* Records provided
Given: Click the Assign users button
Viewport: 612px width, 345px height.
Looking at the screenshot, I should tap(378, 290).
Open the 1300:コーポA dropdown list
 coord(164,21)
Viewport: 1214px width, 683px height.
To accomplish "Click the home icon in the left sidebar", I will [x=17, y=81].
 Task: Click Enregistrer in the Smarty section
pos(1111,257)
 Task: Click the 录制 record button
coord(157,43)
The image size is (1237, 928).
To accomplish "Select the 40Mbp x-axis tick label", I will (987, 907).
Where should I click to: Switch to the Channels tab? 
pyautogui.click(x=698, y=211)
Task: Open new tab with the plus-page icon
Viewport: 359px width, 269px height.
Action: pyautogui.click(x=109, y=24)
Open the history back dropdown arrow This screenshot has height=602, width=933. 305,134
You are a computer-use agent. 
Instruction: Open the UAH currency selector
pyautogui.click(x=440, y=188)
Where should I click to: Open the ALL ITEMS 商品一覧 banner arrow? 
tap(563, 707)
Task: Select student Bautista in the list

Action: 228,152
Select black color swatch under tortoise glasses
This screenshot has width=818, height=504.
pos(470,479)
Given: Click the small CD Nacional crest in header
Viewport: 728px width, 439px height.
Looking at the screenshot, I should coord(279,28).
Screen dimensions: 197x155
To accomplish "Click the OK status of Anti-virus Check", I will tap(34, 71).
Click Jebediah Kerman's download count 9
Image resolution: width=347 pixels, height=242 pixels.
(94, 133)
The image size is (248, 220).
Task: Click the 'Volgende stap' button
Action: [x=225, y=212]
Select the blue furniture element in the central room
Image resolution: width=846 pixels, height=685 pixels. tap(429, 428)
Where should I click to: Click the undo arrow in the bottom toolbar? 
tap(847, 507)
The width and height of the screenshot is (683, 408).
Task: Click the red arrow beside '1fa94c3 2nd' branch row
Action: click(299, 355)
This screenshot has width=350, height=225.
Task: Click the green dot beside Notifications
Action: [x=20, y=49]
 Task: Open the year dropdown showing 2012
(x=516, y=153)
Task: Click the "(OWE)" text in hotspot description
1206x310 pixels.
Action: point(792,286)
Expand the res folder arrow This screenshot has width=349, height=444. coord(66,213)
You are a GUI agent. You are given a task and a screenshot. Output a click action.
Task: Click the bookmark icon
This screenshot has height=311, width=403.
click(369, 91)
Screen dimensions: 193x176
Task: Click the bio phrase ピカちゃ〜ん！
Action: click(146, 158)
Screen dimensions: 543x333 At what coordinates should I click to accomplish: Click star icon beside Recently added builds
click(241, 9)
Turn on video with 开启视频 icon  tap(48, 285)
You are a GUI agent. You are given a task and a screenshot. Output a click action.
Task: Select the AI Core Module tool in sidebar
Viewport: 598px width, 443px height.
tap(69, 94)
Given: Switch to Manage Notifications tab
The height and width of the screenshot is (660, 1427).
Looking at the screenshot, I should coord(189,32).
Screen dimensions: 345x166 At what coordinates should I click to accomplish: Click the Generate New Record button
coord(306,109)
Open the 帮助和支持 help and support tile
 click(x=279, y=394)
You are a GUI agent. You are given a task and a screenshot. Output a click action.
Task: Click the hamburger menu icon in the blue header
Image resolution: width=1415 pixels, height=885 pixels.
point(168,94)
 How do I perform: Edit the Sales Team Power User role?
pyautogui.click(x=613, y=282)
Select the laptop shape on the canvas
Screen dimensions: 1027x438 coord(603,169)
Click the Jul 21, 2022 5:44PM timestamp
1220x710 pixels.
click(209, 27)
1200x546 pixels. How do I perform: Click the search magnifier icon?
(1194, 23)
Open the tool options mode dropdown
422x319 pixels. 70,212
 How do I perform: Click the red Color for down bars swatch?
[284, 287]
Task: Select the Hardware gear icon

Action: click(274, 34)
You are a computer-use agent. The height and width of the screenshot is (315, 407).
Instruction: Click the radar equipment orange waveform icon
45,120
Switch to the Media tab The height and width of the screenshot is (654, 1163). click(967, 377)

* Work order
Return each line above where the word "sidebar" shows up.

* Response to this exercise
To accomplish "Click the home icon in the left sidebar", I will [x=17, y=81].
Task: Select the AI Core Module tool in sidebar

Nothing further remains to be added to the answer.